◆ **DIRECTIONS FOR THIS TASK**
An identical copy of every entry below is the required output.

◆ **STORED DATA**
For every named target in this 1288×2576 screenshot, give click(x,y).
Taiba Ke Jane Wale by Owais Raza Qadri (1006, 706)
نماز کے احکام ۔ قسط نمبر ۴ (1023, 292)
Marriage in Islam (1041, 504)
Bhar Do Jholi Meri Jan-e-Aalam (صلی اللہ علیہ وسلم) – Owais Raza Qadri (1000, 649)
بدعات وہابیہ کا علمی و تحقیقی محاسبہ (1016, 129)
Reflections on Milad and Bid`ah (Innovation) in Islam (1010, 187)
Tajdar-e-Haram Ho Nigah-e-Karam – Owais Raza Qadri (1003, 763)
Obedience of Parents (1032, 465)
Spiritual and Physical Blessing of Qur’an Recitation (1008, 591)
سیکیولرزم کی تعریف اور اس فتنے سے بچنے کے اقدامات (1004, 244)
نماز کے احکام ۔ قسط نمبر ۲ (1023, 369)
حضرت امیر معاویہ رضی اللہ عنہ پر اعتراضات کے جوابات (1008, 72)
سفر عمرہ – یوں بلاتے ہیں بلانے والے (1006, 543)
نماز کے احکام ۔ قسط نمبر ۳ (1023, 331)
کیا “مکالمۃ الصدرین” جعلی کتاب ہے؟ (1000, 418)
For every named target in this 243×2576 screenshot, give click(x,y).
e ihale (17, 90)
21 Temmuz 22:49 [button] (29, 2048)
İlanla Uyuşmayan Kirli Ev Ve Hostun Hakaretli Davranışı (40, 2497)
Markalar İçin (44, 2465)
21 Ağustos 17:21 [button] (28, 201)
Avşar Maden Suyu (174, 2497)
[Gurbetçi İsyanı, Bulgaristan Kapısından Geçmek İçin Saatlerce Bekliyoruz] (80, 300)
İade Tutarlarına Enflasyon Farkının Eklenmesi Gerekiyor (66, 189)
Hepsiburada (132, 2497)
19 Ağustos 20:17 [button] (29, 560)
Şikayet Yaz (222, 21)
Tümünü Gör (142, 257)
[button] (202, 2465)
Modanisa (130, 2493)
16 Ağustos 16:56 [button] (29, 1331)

◆ **TASK ANSWER**
For every named target in this 1288×2576 screenshot, give click(x,y).
Taiba Ke Jane Wale by Owais Raza Qadri (1006, 706)
نماز کے احکام ۔ قسط نمبر ۴ (1023, 292)
Marriage in Islam (1041, 504)
Bhar Do Jholi Meri Jan-e-Aalam (صلی اللہ علیہ وسلم) – Owais Raza Qadri (1000, 649)
بدعات وہابیہ کا علمی و تحقیقی محاسبہ (1016, 129)
Reflections on Milad and Bid`ah (Innovation) in Islam (1010, 187)
Tajdar-e-Haram Ho Nigah-e-Karam – Owais Raza Qadri (1003, 763)
Obedience of Parents (1032, 465)
Spiritual and Physical Blessing of Qur’an Recitation (1008, 591)
سیکیولرزم کی تعریف اور اس فتنے سے بچنے کے اقدامات (1004, 244)
نماز کے احکام ۔ قسط نمبر ۲ (1023, 369)
حضرت امیر معاویہ رضی اللہ عنہ پر اعتراضات کے جوابات (1008, 72)
سفر عمرہ – یوں بلاتے ہیں بلانے والے (1006, 543)
نماز کے احکام ۔ قسط نمبر ۳ (1023, 331)
کیا “مکالمۃ الصدرین” جعلی کتاب ہے؟ (1000, 418)
For every named target in this 243×2576 screenshot, give click(x,y).
e ihale (17, 90)
21 Temmuz 22:49 [button] (29, 2048)
İlanla Uyuşmayan Kirli Ev Ve Hostun Hakaretli Davranışı (40, 2497)
Markalar İçin (44, 2465)
21 Ağustos 17:21 [button] (28, 201)
Avşar Maden Suyu (174, 2497)
[Gurbetçi İsyanı, Bulgaristan Kapısından Geçmek İçin Saatlerce Bekliyoruz] (80, 300)
İade Tutarlarına Enflasyon Farkının Eklenmesi Gerekiyor (66, 189)
Hepsiburada (132, 2497)
19 Ağustos 20:17 [button] (29, 560)
Şikayet Yaz (222, 21)
Tümünü Gör (142, 257)
[button] (202, 2465)
Modanisa (130, 2493)
16 Ağustos 16:56 [button] (29, 1331)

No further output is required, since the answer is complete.